My own favorite was a jesting bagatelle. A “Prelude and Waltz in F” was literally that: the F-note repeated over and over again like the introduction to a Chopin Waltz. Just when you think the waltz is about to begin…

Well, the piece stops. A wonderful joke.



Two of the pieces were transcriptions of J. S. Bach chorales where the interlinking lines were so graceful, so elegant, that it took some doing to even realize that 20 fingers were handling them. That is, of course, the secret of four-hand piano playing, that one hears the music rather than sees the trick. But no matter how many hands were playing, they were the most artful transcriptions, played with great art.


Perhaps these Bach transcriptions sounded so good because they followed a Max Reger transcription of Bach’s Organ Fantasy in G Major. The two played it with brazen confidence, though I had the feeling that they were trying oh so hard to make certain they were playing together. Not that any spontaneity would have helped too much. The work sounded frankly musty, late 19th Century, very much like those terrible Bach orchestrations done by Gustav Mahler.

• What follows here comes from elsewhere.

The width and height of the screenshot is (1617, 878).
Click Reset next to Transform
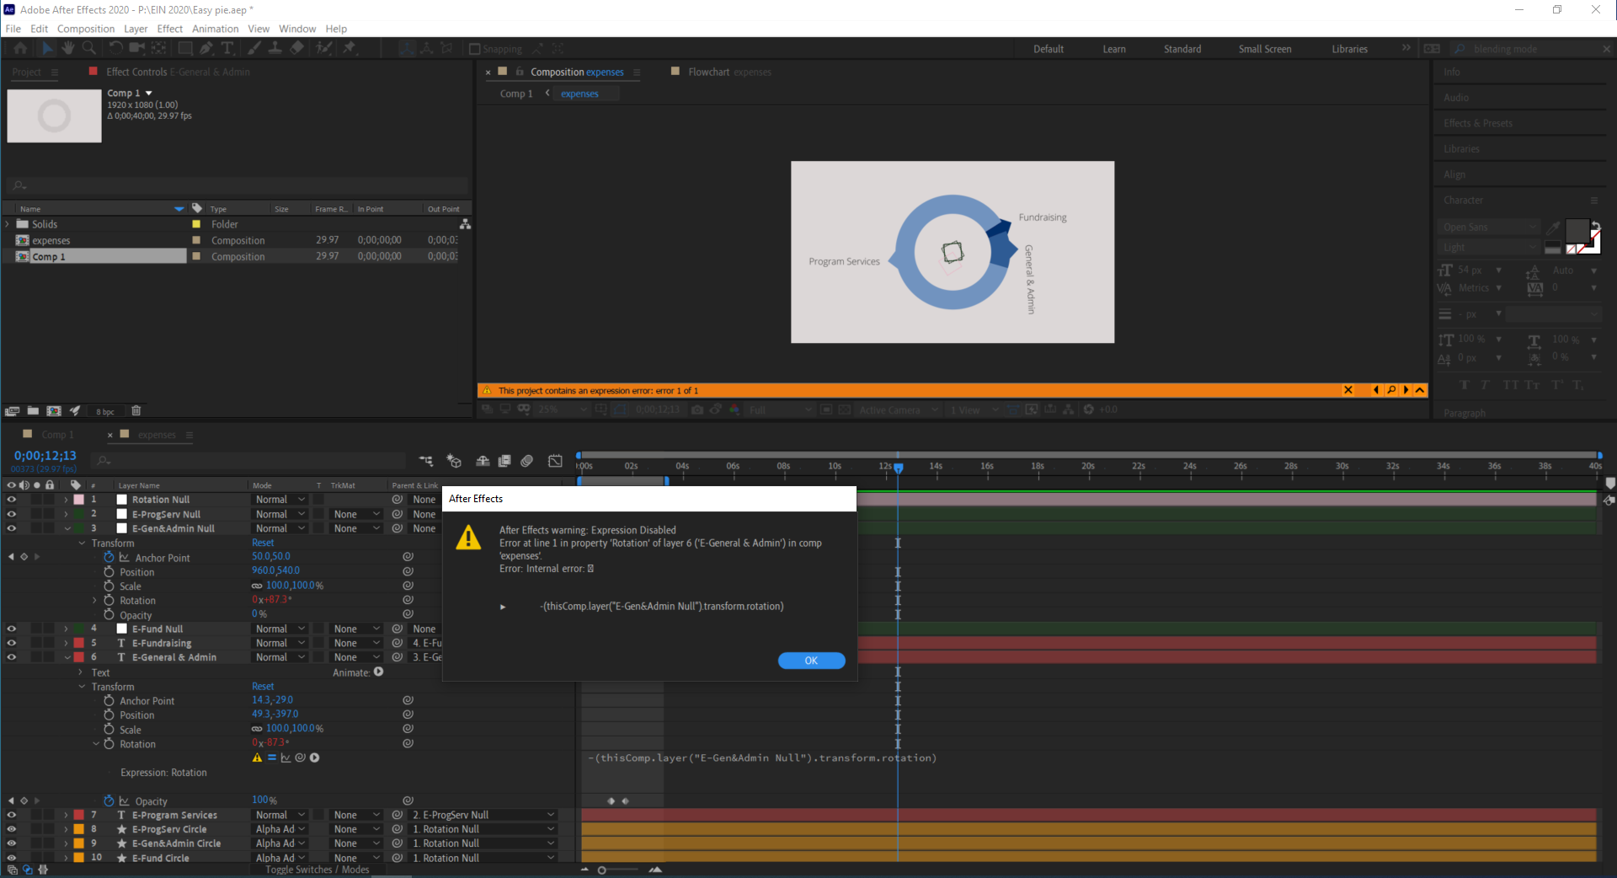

The following works were all very popular. Schubert’s Fantasia is an extended expression of songs which could well stand on their own. Here too Vinokur and Kalhous tried too hard. The graceful opening and closing were understated, beautifully done. In between, Schubert’s agitation turned almost violent, the tunes pounded out rather than dipping into inspired emotion.


One could settle down for the second half. Nothing could go wrong with Antonín Dvorák’s Slavonic Dances, and Mr. Kalhous, who is certainly a luminary in the Czech Republic, knew how to make them sing. I wasn’t in love with the Brahms waltzes, but compared to the original orchestral version, no piano can imitate the velvety strings and unerring grace.


Finally we had the fireworks of the Brahms Hungarian Dances. They were played with pleasure, humor and—thanks to the duo’s acknowledgement of the spectacle behind them—an honest, almost uncaring spontaneity.